TO BE DONE: Please reproduce the forum post below on speeding up cosine distance calculations, word for word and in full.

PROVIDED TEXT:
- - - -
0

I have a list with descriptors (arrays) and need to compute the cosine distance between then, which is a lot of computation. For a list with n vectors it does n * (n - 1) / 2 operations. I need to do that in a big n value, so, how can I speed up this process using multiprocessing? I found some answers but is not clear for me how to do in my case.

The code that I want to speed up is the code below:

from scipy.spatial.distance import cosine as cosine_distance

n = len(all_vectors)
all_distances = []
for i in range(n):
    for j in range(i + 1, n):
        x1 = all_vectors[i]
        x2 = all_vectors[j]
        all_distances.append(cosine_distance(x1, x2))

[UPDATE]

I also need to do a little label check, so, the original code is the following:

from scipy.spatial.distance import cosine as cosine_distance

n = len(all_vectors)
all_distances = []
all_label_checks = []
for i in range(n):
    for j in range(i + 1, n):
        x1 = all_vectors[i]
        x2 = all_vectors[j]
        all_distances.append(cosine_distance(x1, x2))
        
        label_x1 = all_labels[i]  # all_labels and all_distances are tied
        label_x2 = all_labels[j]
        all_label_checks.append(int(label_x1 == label_x2))
- - - -
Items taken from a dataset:
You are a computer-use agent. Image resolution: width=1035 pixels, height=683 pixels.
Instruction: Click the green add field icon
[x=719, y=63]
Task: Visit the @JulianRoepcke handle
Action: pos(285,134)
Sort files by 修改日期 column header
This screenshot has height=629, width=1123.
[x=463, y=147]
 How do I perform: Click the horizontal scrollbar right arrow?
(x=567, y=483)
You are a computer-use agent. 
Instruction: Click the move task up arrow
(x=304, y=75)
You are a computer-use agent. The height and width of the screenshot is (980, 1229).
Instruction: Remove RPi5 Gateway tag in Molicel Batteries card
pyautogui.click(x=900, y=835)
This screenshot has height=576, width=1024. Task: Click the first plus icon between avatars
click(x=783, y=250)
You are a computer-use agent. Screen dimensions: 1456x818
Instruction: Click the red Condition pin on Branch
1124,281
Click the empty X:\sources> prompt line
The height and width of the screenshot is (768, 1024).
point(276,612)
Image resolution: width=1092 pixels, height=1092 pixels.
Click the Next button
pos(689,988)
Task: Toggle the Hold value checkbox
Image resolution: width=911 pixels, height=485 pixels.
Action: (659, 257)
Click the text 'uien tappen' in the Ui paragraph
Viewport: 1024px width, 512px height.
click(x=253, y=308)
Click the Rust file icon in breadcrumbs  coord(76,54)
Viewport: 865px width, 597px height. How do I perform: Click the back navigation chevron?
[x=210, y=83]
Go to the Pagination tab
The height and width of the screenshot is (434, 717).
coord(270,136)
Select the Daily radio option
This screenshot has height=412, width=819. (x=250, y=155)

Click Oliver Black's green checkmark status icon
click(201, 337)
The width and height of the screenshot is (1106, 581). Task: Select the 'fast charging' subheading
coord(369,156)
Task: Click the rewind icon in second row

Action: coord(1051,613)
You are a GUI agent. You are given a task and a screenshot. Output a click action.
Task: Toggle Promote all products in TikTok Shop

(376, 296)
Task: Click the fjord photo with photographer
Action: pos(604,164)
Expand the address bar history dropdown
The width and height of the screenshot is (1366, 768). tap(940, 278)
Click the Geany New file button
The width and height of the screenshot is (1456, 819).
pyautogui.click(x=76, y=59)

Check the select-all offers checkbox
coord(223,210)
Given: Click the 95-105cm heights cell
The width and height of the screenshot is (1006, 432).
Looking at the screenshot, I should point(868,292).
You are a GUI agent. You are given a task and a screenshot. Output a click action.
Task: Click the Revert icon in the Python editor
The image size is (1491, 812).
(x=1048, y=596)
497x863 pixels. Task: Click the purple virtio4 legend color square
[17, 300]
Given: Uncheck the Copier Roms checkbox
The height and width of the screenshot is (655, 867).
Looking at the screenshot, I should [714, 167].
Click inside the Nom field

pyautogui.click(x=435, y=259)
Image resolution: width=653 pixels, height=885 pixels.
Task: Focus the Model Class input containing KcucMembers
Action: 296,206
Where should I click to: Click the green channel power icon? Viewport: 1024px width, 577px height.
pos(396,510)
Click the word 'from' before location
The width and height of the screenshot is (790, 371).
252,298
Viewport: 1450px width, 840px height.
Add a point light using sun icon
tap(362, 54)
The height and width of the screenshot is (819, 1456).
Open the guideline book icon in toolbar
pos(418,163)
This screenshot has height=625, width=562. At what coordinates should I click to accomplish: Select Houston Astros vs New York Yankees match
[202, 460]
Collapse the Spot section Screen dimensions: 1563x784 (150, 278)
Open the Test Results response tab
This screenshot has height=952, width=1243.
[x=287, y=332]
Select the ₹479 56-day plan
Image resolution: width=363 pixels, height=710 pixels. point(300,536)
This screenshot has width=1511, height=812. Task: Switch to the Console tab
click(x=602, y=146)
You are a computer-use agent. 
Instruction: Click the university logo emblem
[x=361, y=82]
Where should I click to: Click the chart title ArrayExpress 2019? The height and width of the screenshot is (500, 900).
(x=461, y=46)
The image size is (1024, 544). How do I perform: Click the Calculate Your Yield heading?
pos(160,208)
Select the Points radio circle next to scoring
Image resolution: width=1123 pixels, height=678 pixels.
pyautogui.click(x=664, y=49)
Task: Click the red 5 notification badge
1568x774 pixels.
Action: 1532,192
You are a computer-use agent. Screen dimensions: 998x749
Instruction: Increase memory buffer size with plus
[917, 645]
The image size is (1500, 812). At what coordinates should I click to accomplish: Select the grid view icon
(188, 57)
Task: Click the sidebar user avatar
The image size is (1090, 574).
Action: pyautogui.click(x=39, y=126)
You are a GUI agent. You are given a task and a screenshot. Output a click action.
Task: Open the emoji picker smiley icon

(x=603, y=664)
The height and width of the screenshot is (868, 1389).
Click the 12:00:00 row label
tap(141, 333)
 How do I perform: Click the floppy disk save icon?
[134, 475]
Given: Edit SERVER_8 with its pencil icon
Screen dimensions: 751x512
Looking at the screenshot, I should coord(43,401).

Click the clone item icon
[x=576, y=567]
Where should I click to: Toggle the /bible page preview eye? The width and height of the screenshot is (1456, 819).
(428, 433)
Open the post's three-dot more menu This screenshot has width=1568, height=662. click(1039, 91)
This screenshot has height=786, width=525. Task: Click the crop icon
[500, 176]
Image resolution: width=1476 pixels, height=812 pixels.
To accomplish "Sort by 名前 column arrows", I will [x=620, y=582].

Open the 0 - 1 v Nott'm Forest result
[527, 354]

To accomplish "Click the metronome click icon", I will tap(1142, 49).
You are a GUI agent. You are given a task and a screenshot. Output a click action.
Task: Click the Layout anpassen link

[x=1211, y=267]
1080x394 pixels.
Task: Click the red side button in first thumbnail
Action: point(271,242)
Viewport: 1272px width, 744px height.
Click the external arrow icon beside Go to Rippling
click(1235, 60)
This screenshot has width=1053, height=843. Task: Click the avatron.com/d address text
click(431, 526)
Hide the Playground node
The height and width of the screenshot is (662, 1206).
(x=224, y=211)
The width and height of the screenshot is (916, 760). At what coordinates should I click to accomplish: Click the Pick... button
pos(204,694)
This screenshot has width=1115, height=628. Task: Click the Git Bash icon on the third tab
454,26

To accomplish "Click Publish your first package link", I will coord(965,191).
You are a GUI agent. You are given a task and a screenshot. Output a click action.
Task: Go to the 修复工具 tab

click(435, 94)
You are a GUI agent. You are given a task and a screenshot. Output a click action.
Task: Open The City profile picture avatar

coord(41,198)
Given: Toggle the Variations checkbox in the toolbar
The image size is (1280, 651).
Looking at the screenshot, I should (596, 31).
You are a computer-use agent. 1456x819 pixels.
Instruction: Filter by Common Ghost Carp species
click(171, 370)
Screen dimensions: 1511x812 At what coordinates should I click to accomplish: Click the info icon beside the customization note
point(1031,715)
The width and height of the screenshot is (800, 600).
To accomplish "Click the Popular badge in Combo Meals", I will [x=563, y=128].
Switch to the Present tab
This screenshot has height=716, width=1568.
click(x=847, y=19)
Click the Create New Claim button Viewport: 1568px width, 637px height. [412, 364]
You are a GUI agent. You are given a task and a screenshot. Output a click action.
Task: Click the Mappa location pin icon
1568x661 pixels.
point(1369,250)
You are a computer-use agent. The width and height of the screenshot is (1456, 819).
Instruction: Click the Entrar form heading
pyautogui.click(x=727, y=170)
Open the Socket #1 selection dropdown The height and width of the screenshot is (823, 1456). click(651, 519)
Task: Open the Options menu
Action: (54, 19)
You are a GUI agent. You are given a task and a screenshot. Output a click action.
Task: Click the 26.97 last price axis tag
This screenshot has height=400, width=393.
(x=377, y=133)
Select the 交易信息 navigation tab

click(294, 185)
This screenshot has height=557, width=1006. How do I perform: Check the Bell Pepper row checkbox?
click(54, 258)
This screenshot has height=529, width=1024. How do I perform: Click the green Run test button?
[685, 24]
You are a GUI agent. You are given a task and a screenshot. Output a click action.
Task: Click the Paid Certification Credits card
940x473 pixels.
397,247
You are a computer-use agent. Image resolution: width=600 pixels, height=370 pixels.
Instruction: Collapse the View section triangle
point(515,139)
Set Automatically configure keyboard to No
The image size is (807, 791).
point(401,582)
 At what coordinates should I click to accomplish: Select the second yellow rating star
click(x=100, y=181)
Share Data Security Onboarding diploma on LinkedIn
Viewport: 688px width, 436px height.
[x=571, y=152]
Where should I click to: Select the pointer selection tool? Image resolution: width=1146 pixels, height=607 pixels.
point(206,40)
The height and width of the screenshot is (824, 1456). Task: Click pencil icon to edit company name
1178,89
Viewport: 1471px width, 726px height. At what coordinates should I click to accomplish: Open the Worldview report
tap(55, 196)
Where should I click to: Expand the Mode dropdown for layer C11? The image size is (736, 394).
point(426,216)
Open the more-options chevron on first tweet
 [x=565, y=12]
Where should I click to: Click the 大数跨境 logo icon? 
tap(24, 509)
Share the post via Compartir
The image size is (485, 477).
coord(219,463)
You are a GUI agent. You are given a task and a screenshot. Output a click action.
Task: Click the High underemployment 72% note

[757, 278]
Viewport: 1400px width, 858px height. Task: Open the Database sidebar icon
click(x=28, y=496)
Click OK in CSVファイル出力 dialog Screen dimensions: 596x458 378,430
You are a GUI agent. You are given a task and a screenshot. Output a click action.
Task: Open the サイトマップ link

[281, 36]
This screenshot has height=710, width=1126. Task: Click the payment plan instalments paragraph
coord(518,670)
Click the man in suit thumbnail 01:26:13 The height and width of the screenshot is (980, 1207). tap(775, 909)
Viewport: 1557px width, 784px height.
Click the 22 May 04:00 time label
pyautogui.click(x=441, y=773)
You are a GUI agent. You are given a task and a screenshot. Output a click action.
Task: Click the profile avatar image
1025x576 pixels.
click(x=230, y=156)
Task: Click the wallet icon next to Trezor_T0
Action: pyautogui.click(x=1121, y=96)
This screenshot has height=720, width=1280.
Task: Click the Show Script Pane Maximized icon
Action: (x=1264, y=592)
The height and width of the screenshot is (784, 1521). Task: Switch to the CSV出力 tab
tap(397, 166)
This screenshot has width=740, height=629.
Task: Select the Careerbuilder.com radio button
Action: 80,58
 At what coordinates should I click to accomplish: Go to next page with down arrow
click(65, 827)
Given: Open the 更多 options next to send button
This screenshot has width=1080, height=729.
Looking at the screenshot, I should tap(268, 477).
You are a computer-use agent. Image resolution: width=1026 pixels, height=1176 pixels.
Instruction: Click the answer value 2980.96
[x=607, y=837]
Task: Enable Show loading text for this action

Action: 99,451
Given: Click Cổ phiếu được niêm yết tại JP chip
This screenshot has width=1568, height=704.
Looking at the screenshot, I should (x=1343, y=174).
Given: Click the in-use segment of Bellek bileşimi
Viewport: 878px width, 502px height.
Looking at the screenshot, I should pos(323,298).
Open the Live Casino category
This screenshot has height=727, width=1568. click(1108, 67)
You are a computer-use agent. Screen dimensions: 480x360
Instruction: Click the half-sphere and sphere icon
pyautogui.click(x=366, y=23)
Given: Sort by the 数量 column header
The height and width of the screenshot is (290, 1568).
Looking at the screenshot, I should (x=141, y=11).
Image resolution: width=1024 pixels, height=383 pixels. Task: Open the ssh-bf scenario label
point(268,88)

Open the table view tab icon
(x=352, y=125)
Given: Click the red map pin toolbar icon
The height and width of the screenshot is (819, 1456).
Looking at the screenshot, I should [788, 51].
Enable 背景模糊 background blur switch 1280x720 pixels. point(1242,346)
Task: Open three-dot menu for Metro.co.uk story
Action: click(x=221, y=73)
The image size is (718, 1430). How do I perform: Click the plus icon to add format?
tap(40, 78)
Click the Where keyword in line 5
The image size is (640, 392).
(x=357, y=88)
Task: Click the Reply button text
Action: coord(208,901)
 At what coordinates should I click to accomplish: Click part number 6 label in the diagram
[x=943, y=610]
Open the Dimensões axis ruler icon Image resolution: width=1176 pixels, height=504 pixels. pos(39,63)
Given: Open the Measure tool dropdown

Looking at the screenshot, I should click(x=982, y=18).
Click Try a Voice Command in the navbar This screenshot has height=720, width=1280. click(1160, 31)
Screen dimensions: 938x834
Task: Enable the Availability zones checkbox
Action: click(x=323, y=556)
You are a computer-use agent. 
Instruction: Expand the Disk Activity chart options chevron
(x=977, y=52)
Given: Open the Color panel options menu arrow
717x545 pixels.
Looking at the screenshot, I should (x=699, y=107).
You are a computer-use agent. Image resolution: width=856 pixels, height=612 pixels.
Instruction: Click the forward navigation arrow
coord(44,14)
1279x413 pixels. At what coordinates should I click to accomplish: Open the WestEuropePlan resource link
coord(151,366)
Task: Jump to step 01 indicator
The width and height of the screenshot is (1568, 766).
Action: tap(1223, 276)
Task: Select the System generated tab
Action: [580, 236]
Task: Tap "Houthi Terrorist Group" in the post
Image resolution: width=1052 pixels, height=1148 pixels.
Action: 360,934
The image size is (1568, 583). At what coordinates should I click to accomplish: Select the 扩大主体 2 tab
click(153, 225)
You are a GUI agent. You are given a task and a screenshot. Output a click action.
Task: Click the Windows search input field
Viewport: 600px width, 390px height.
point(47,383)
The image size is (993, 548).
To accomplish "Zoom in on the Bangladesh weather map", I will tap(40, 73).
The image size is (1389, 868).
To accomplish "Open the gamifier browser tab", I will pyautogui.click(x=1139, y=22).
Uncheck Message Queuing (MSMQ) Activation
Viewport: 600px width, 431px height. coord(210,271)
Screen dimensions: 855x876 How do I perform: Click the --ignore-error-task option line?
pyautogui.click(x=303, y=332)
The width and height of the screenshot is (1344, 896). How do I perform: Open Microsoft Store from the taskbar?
- - - -
FULL OUTPUT:
0

I have a list with descriptors (arrays) and need to compute the cosine distance between then, which is a lot of computation. For a list with n vectors it does n * (n - 1) / 2 operations. I need to do that in a big n value, so, how can I speed up this process using multiprocessing? I found some answers but is not clear for me how to do in my case.

The code that I want to speed up is the code below:

from scipy.spatial.distance import cosine as cosine_distance

n = len(all_vectors)
all_distances = []
for i in range(n):
    for j in range(i + 1, n):
        x1 = all_vectors[i]
        x2 = all_vectors[j]
        all_distances.append(cosine_distance(x1, x2))

[UPDATE]

I also need to do a little label check, so, the original code is the following:

from scipy.spatial.distance import cosine as cosine_distance

n = len(all_vectors)
all_distances = []
all_label_checks = []
for i in range(n):
    for j in range(i + 1, n):
        x1 = all_vectors[i]
        x2 = all_vectors[j]
        all_distances.append(cosine_distance(x1, x2))
        
        label_x1 = all_labels[i]  # all_labels and all_distances are tied
        label_x2 = all_labels[j]
        all_label_checks.append(int(label_x1 == label_x2))